◆ What to work on: Your answer should be the lines below from the one with "Elérhetőségek (617, 36)" to the one with "[Árukereső.hu] (530, 2221)", both included, given again exactly and with nothing added.
[Provided material — start]
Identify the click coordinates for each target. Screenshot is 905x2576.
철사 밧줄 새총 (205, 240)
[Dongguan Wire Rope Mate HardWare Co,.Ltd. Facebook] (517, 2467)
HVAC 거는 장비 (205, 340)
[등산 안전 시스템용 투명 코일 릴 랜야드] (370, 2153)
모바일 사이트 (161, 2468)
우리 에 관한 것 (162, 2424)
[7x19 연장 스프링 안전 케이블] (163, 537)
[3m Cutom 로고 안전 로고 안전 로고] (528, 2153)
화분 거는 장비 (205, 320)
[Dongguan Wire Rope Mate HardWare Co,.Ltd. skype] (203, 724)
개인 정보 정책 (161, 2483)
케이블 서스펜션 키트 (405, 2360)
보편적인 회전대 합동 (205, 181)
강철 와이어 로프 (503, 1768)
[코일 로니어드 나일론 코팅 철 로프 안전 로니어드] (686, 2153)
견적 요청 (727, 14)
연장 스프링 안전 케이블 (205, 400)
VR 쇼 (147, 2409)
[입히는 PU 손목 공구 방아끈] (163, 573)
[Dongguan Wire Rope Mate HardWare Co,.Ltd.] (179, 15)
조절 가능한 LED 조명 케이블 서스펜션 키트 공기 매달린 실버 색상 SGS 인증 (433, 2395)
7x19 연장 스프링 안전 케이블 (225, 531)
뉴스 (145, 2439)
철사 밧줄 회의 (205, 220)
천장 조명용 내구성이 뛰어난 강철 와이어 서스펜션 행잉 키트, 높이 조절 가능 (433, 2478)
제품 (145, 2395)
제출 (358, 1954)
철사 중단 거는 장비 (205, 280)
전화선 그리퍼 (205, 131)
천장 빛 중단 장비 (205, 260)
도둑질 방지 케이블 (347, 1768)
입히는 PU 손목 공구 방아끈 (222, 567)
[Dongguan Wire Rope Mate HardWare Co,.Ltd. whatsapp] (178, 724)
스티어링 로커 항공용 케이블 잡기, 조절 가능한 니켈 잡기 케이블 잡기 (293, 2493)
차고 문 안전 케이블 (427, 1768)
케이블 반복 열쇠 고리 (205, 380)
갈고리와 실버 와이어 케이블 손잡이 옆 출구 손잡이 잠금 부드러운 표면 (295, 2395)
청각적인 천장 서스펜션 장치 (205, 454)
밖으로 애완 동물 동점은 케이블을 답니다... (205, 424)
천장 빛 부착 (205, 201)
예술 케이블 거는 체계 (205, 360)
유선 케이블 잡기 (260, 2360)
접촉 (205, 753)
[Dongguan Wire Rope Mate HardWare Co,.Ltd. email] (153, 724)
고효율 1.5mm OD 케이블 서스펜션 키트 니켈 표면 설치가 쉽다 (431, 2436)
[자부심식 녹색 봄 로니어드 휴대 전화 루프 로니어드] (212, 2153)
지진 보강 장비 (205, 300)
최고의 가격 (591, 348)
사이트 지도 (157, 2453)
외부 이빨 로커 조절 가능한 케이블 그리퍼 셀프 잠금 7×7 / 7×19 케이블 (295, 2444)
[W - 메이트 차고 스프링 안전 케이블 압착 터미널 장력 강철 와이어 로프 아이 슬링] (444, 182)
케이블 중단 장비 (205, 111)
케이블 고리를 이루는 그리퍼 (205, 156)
[Provided material — finish]
[Provided material — start]
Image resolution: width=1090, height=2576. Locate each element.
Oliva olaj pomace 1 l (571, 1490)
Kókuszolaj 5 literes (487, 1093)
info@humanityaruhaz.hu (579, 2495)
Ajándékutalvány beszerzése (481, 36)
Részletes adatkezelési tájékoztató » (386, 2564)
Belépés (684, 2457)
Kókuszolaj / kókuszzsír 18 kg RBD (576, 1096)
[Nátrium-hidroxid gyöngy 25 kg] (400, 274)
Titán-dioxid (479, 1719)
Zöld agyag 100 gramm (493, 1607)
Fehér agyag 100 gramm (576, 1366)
[Provided material — finish]
[Provided material — start]
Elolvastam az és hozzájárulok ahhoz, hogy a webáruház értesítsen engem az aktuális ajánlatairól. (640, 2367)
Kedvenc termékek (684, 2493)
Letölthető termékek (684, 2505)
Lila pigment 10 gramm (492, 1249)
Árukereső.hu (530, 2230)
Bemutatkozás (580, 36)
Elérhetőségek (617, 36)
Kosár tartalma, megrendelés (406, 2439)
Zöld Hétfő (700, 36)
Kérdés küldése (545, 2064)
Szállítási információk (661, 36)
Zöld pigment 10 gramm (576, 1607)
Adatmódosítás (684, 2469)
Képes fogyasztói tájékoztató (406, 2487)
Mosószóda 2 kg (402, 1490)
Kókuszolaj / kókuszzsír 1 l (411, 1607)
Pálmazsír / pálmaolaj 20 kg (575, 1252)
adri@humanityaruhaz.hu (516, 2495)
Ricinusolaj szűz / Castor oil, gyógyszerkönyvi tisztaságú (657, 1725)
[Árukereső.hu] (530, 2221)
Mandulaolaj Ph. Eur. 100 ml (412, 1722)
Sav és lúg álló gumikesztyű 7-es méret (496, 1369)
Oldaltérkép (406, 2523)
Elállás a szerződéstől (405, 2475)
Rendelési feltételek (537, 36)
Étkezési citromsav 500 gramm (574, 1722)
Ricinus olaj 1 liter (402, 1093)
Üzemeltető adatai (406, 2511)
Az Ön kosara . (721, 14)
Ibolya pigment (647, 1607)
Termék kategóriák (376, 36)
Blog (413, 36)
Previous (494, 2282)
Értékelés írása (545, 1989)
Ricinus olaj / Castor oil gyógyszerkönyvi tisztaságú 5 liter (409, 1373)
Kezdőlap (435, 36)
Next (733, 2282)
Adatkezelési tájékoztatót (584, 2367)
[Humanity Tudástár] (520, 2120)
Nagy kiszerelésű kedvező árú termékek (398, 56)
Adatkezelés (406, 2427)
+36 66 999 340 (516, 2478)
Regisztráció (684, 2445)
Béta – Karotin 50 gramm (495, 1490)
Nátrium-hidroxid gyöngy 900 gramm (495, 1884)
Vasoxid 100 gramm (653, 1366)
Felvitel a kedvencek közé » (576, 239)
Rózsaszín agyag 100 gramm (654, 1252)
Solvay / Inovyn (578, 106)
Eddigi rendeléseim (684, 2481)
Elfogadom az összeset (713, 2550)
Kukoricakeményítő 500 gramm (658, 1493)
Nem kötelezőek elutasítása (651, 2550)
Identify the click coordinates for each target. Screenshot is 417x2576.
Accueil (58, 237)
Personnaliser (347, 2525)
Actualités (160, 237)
[Provided material — finish]
◆ Response for this exercise:
Elérhetőségek (617, 36)
Kosár tartalma, megrendelés (406, 2439)
Zöld Hétfő (700, 36)
Kérdés küldése (545, 2064)
Szállítási információk (661, 36)
Zöld pigment 10 gramm (576, 1607)
Adatmódosítás (684, 2469)
Képes fogyasztói tájékoztató (406, 2487)
Mosószóda 2 kg (402, 1490)
Kókuszolaj / kókuszzsír 1 l (411, 1607)
Pálmazsír / pálmaolaj 20 kg (575, 1252)
adri@humanityaruhaz.hu (516, 2495)
Ricinusolaj szűz / Castor oil, gyógyszerkönyvi tisztaságú (657, 1725)
[Árukereső.hu] (530, 2221)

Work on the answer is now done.